**WRITTEN PROBLEM:** Repeat the items below verbatim, from the line containing "The width and height of the screenshot is (926, 499)." through the line containing "(x=51, y=500)", and include nothing else.

== == ==

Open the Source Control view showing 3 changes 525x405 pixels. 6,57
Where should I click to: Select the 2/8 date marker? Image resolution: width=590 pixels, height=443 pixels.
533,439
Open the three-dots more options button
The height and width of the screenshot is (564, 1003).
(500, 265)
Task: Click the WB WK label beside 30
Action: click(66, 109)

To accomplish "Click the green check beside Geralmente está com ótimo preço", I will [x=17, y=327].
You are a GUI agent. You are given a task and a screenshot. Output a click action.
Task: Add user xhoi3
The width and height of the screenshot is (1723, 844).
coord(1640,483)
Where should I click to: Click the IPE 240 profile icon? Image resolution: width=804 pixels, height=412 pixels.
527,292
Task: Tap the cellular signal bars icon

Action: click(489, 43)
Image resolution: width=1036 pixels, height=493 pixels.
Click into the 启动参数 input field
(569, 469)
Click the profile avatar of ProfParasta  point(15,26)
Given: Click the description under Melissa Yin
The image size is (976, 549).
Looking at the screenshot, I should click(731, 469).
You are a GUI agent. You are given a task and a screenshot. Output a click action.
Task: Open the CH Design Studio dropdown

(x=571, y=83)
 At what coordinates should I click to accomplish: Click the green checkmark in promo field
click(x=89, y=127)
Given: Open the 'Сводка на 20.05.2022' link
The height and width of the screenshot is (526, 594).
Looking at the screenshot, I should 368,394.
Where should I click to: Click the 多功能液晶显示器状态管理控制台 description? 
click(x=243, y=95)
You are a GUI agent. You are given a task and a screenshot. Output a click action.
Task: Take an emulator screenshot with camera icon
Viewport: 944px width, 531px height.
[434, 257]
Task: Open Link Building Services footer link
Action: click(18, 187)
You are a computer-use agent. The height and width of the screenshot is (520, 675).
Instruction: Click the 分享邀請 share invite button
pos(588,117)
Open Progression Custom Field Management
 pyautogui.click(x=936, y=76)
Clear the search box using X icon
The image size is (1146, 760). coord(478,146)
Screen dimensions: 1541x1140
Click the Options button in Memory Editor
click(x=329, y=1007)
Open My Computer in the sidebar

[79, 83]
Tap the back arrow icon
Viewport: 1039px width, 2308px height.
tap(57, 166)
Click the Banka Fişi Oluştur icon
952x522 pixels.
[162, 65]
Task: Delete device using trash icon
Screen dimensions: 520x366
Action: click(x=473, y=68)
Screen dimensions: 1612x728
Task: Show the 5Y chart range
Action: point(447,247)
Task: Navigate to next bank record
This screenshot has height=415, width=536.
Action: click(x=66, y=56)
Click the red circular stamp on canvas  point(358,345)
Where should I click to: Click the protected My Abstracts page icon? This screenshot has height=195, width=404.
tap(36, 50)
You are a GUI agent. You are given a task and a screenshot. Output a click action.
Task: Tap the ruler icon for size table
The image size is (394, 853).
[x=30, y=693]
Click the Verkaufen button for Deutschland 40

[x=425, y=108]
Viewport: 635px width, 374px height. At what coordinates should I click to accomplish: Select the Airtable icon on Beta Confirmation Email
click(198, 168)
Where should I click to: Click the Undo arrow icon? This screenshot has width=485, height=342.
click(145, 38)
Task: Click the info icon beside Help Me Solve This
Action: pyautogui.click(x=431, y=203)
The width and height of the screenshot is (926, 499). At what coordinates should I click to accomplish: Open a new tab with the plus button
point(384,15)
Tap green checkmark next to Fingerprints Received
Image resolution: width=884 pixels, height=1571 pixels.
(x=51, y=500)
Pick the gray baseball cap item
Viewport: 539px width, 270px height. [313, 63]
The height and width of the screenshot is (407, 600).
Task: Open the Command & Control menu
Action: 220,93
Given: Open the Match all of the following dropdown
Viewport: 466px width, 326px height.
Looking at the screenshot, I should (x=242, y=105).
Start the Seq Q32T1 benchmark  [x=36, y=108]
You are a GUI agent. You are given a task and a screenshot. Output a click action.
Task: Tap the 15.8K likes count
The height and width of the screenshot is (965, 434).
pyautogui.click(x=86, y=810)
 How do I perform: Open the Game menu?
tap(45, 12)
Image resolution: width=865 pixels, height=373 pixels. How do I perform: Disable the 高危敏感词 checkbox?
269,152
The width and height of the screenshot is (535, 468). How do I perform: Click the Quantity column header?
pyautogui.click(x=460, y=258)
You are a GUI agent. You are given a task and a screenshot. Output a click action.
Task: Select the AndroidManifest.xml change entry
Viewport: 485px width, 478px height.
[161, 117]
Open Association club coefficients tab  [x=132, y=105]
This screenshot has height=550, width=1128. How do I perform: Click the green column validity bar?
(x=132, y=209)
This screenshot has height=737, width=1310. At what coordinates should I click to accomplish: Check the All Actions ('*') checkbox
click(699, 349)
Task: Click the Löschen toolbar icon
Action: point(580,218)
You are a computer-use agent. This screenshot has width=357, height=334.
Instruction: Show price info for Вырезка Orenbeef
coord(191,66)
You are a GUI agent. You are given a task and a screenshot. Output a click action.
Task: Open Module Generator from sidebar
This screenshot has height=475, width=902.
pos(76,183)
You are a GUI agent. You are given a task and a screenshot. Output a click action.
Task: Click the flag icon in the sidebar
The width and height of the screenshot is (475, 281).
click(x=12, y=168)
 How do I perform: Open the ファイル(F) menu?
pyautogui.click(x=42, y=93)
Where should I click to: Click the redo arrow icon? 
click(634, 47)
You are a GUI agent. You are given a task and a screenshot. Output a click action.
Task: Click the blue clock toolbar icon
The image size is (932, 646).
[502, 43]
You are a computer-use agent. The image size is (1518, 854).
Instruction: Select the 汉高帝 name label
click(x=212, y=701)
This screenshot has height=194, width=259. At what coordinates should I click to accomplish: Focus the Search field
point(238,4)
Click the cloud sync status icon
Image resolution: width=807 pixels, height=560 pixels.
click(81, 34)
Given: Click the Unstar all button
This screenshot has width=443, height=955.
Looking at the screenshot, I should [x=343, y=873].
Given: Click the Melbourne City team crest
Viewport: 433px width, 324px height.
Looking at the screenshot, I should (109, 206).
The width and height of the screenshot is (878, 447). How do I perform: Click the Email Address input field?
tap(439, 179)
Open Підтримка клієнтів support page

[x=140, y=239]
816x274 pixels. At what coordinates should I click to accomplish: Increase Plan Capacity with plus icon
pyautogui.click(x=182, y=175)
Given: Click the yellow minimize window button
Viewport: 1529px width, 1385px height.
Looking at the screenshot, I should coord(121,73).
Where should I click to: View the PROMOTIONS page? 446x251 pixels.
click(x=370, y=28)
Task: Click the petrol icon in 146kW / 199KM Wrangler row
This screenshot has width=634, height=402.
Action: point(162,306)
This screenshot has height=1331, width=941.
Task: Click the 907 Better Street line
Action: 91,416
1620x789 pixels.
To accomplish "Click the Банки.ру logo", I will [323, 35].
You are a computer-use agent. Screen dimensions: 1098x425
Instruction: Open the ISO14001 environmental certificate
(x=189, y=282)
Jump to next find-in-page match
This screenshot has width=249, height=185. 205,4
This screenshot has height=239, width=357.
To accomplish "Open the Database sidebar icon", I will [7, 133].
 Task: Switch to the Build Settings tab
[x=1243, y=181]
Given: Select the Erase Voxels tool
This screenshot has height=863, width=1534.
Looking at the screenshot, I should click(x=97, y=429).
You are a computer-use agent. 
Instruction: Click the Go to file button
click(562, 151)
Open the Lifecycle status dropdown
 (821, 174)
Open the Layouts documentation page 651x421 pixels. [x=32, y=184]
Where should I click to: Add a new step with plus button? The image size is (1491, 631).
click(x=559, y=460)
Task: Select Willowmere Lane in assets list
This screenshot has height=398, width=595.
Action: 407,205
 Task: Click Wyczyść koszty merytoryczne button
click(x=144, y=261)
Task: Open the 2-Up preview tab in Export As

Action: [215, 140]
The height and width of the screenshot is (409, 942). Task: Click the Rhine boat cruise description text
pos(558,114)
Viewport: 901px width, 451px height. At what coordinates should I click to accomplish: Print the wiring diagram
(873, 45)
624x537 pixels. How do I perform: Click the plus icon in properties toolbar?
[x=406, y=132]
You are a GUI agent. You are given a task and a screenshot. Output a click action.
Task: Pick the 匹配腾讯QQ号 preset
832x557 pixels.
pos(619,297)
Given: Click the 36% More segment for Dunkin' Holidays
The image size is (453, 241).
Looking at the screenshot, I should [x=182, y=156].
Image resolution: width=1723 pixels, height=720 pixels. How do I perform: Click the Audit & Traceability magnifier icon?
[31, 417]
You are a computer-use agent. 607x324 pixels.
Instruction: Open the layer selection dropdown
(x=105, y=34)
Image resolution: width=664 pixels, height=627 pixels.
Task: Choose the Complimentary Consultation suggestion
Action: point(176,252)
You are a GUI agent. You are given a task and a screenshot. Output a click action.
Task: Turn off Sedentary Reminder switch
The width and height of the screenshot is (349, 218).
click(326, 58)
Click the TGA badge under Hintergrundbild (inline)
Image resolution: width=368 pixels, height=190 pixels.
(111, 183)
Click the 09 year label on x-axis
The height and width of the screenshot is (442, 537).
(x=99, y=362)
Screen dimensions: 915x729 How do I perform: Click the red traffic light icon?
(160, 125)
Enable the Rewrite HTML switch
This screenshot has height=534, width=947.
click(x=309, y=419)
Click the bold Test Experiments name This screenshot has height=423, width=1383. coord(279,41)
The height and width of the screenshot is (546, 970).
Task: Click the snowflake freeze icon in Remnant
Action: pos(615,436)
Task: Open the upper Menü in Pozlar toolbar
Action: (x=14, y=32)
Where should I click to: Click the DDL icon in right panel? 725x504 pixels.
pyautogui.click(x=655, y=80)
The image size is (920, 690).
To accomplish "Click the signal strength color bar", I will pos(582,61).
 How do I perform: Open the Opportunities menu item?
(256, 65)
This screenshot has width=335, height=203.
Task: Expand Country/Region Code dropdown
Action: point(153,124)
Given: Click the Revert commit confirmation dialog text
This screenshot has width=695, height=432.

== == ==

**REPLY TO THE EXERCISE:**
The width and height of the screenshot is (926, 499). At what coordinates should I click to accomplish: Open a new tab with the plus button
point(384,15)
Tap green checkmark next to Fingerprints Received
Image resolution: width=884 pixels, height=1571 pixels.
(x=51, y=500)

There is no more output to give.